CANADA'S FIRST NATIONS
B. Map - Native-European Encounters Preserved in Native Oral Tradition and
Pacific Coast: Cowichan
Upon encountering European explorers, the diverse First Nations of the Pacific Coast region quickly became involved in the fur trade, but their participation was short lived.
Cowichan Encounter with Europeans
The Cowichan did not have contact with Europeans, whom they called 'Moon people', until the late eighteenth century. From the anthology collected by Ella Clark, entitled Indian Legends of Canada, there is the chronicle of a chief who first witnesses the arrival of European explorers.

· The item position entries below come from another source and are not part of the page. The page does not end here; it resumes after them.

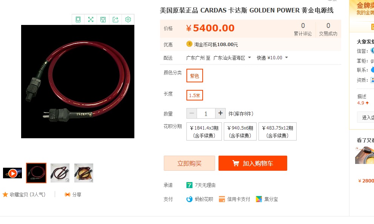The width and height of the screenshot is (374, 224).
Task: Click the 加入购物车 add to cart button
Action: pos(253,163)
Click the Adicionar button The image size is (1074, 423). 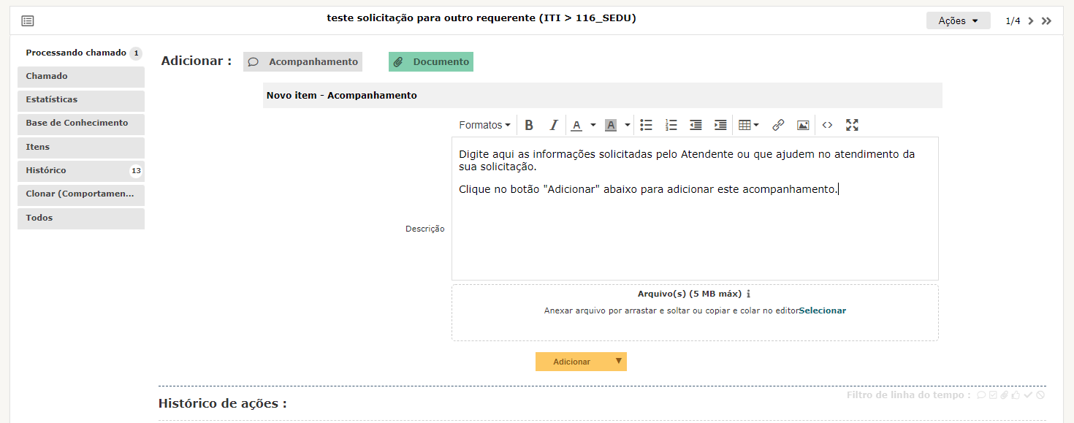tap(571, 362)
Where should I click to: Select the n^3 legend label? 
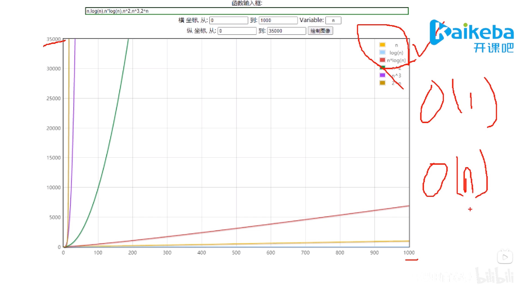click(x=397, y=75)
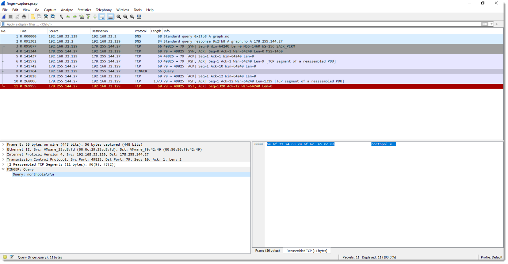This screenshot has width=508, height=264.
Task: Toggle auto-scroll during live capture
Action: pyautogui.click(x=102, y=17)
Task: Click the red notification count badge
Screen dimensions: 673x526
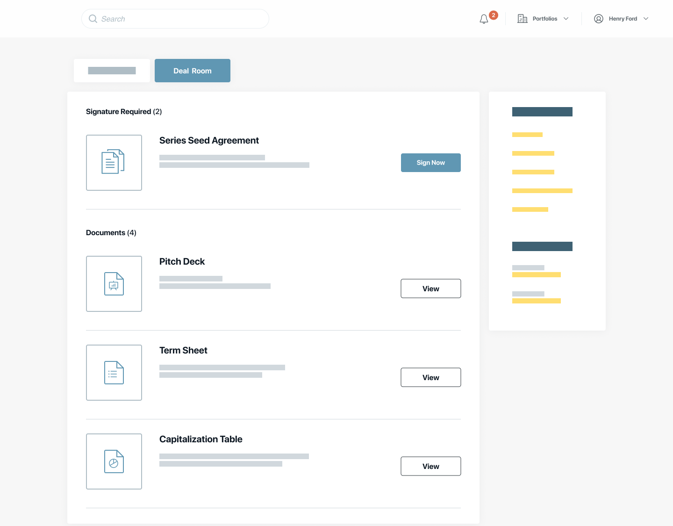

A chief believed he was about to die, so he climbed a mountain by his village. He wanted to look at the ocean one last time. A moon appeared on the horizon and in the moon's path a large white canoe sailed towards his island. The chief thought the moon children must be coming down to earth because this large canoe had the white wings of a bird. He believed it was a prophecy and ran to the village to warn his people. None of the Cowichan believed the chief's claims and scoffed at his story. The following day the large canoe off shore neared the village. A council was called and twelve men were chosen to approach the canoe. They set off and were welcomed aboard and offered blood and bones on a plate. Men of the ship admired their sea otter fur clothing and the Cowichan offered the clothing as a gift. A fire-stick was aimed at a flying duck which was shot out of the air. The captain of the ship gave the Cowichan shiny dishes, which were hung over the chief's doorway. According to the narrative this was the first time the Cowichan people encountered Europeans, handled a gun and ate molasses and biscuits.

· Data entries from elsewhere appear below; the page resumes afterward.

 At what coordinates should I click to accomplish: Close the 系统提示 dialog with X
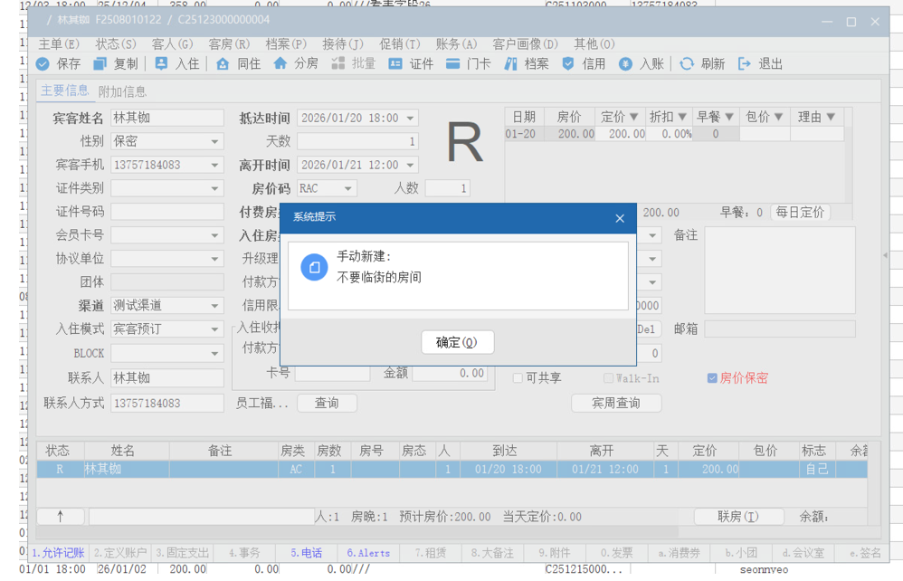[620, 218]
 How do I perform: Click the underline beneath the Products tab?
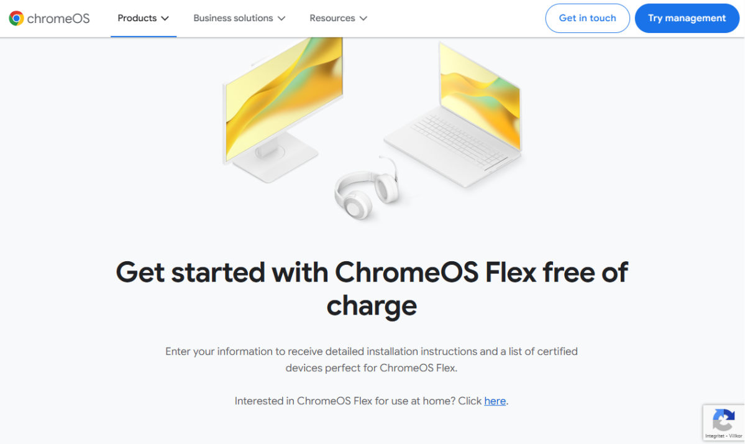[x=143, y=36]
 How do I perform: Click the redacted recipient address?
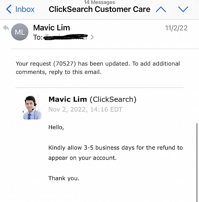[66, 37]
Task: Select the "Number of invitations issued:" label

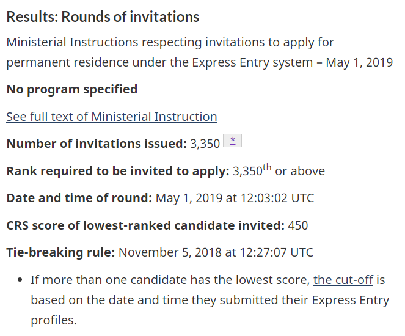Action: [96, 144]
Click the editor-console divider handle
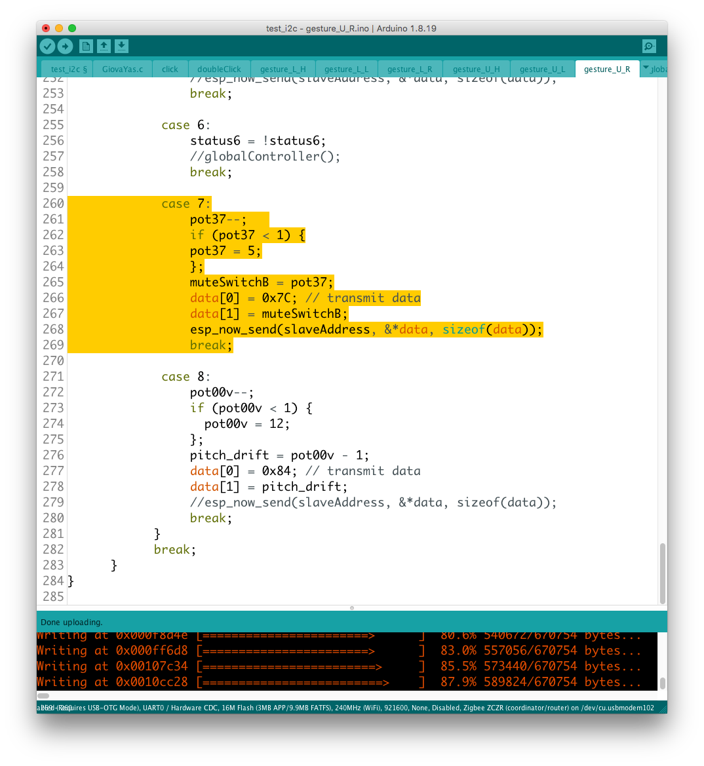This screenshot has height=766, width=704. pos(352,608)
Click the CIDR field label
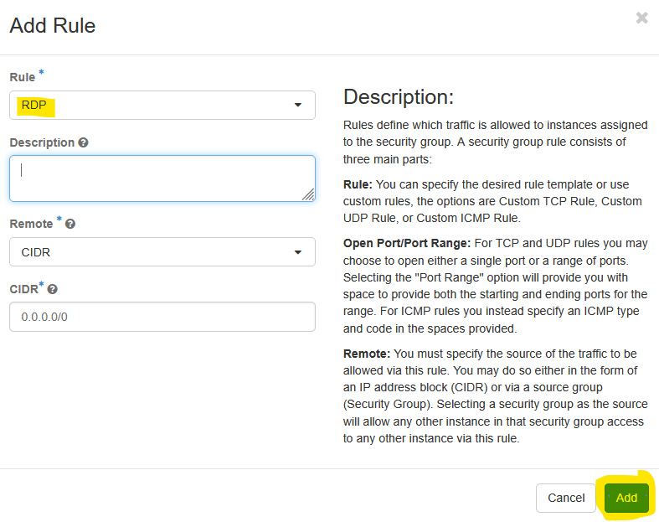The height and width of the screenshot is (522, 659). (x=24, y=289)

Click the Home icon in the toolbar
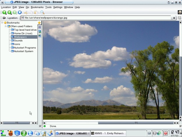click(20, 12)
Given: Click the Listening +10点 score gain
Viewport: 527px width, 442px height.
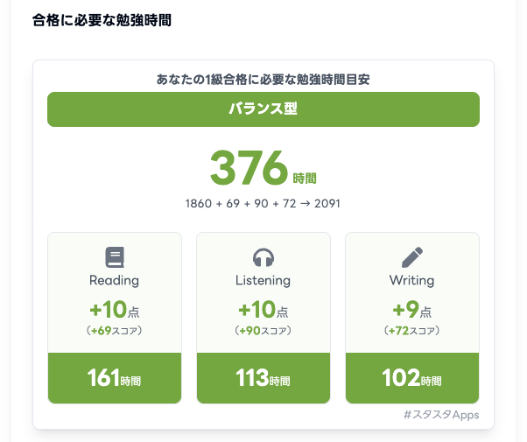Looking at the screenshot, I should [264, 310].

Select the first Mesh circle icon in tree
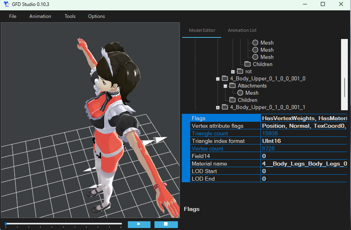255,43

European Encounter with Pacific Coast First Nations
The possibility that the Pacific Coast First Nations made contact with Japan or Russia before the seventeenth century is difficult to determine. Archaeologists have connected certain West Coast artistic designs with that of Asian influence, but at this time the archaeological evidence is inconclusive. European explorers of the eighteenth century, however, did document their encounters with Pacific Coast First Nations groups. The Pacific Coast region was explored and became a centre for Russian exploitation of sea otter by the middle of the eighteenth century. By 1780 the Russians had made solid contacts with the Eyak and Tlingit. The Spanish also explored the Pacific Coast region during the 1770s. Englishman James Cook's third voyage, in 1778, reached Nootka Sound. The French were also actively exploring the region by 1786. Exploration was extensive during the eighteenth century due to the search for the Northwest Passage and for resources such as fur and whales.
Pacific Coast Societies
Life in Pacific Coast groups was based upon a system of reciprocity that provided a social, economic, and political foundation to their societies. Living along the Western Cordillian these bands were primarily sedentary, relying on inland and ocean harvests.

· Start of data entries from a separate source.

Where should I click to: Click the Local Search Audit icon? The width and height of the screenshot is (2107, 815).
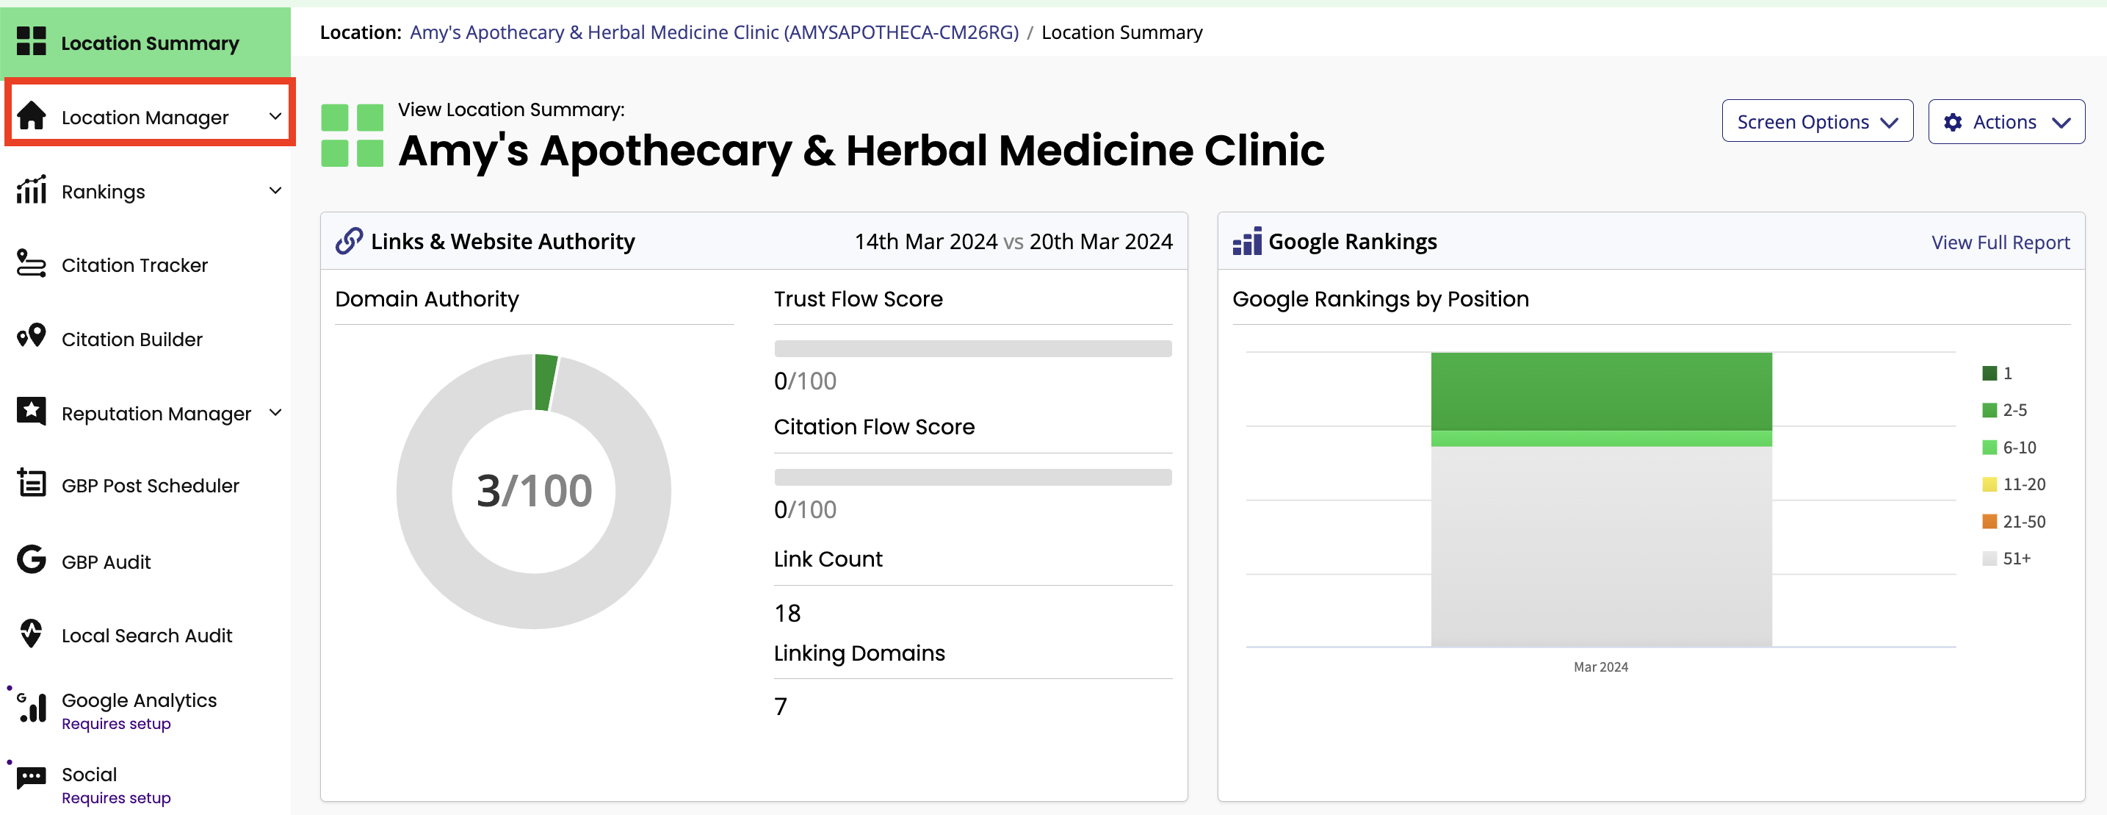tap(31, 633)
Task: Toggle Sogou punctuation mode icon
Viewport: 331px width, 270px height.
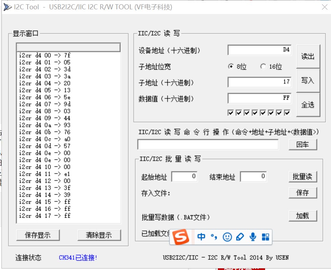Action: 214,237
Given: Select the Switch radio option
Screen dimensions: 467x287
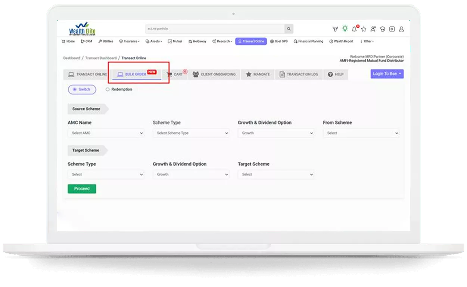Looking at the screenshot, I should coord(82,90).
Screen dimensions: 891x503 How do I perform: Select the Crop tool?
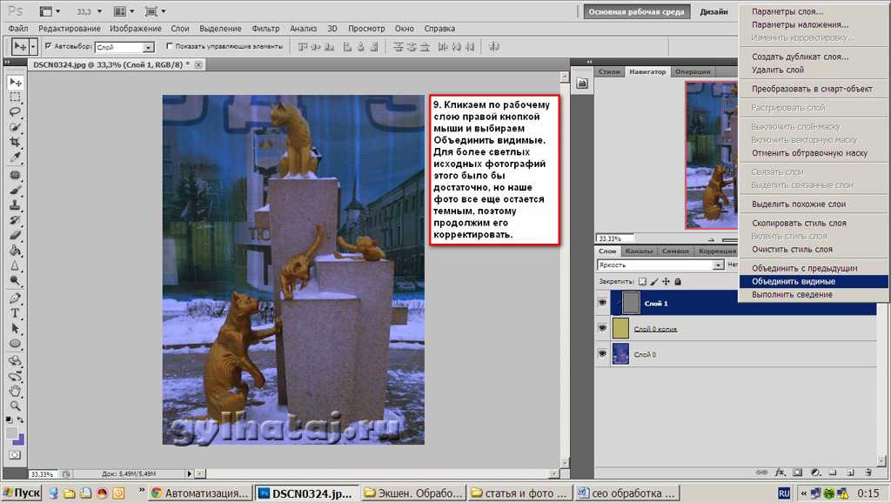[15, 142]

The fisheries, which relied on a Native workforce, were the primary industry in the Pacific Coast, and the sea otter pelt was the principal object of trade. Although Russians had traded for pelts since the mid-eighteenth century, the trade began on a large scale when Natives gave otter pelt coats to Captain Cook during his visit to Nootka Sound. Cook later sailed to China where the Chinese saw the coats, and were willing to pay a high price. The British began trading the otter pelts in 1785 but soon Boston traders dominated the trade. The China Clipper Trade that grew between New England, the Northwest Coast, and China involved a three-year round trip. Sea otter pelts were traded in China for silks, porcelains, and spices. The Pacific First Nations traded the pelts for iron goods, which influenced changes in toolkits, for materials used in the manufacture of art, and for buckskin clothing. The new trade brought wealth to some chiefs. Items of copper became important potlatch goods and the potlatch ceremony became bigger and more elaborate as new chiefs gained power. The trade for furs in the coastal interior started in the nineteenth century with the introduction of Hudson's Bay Company's 'Beaver' steamboat, which utilised the extensive river systems of the area.